“The traditional IT mind-set aims to capture the value of technology through top-down planning, formal structures, and clearly defined processes. In the new normal, the mind-set for success will emphasize a bottom-up search for value through experimentation with customers and partners.” 

"Time to raise the CIO’s game", McKinsey on Business Technology, Autumn 2009

Does your organization regularly evaluate project progress and contribution to business objectives?  What are your key performance indicators?  How do you reallocate your IT investment portfolio to meet objectives?

Volatile business and market conditions are driving the implementation of transactional and systematic cost optimization initiatives in most enterprises.  Benchmarking, best practices, Design of Experiments, ISO9000, Six Sigma, Total Quality Management and lean manufacturing are all process improvement methodologies that have established themselves as standard tools for transforming IT and business processes.
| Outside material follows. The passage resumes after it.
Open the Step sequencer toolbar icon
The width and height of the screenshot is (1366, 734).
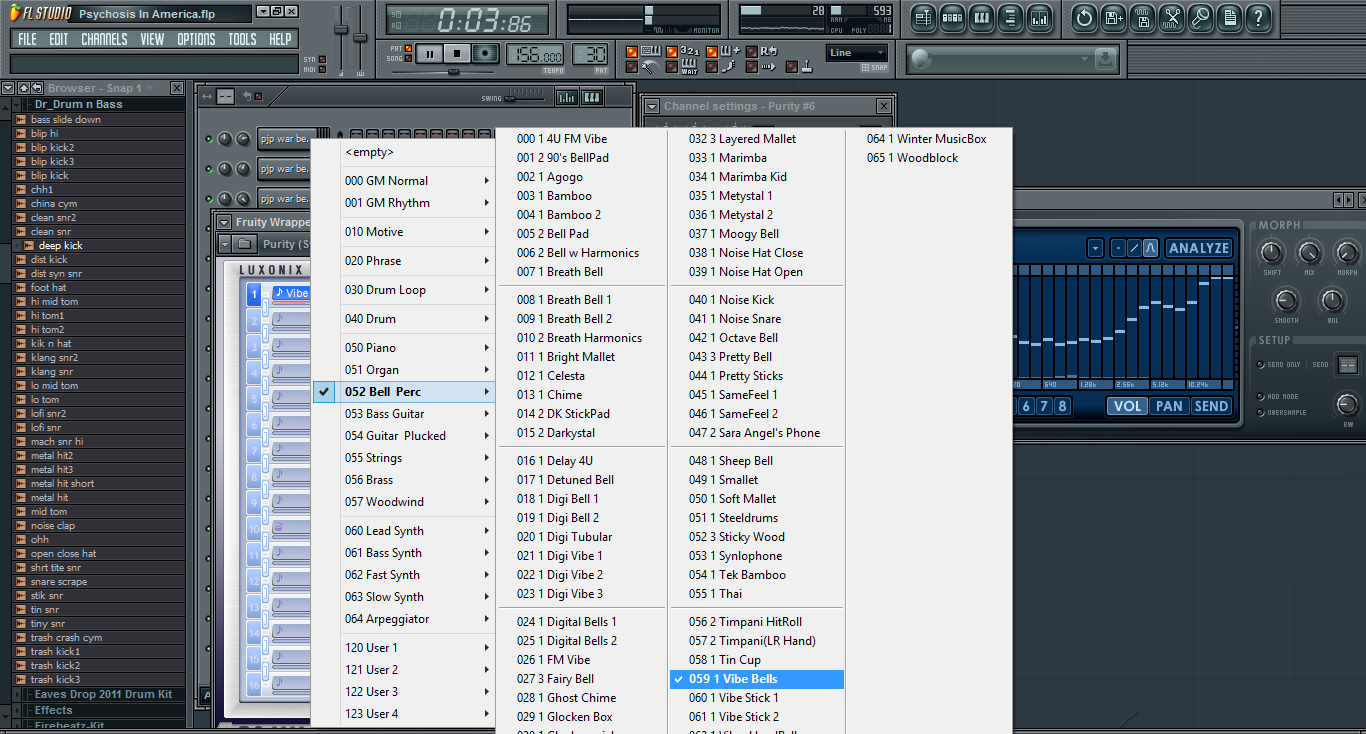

Establishing clear metrics is essential in evaluating milestones, understanding areas of improvement, and establishing the business relevance of IT processes and systems.  Good performance metrics provide motivation for positive change, especially when the measurement process is transparent and accessible, and when the metrics are simple and well-understood.

The three most mentioned metrics used to evaluate the success of projects are: alignment to company strategy and goals, revenue growth, and cost savings to the enterprise.  Without a formal strategy, defining metrics and aligning them with process maturity and investment, IT senior management lacks the foundational tools to identify the necessary investment in, and the efficiency and quality of service delivery.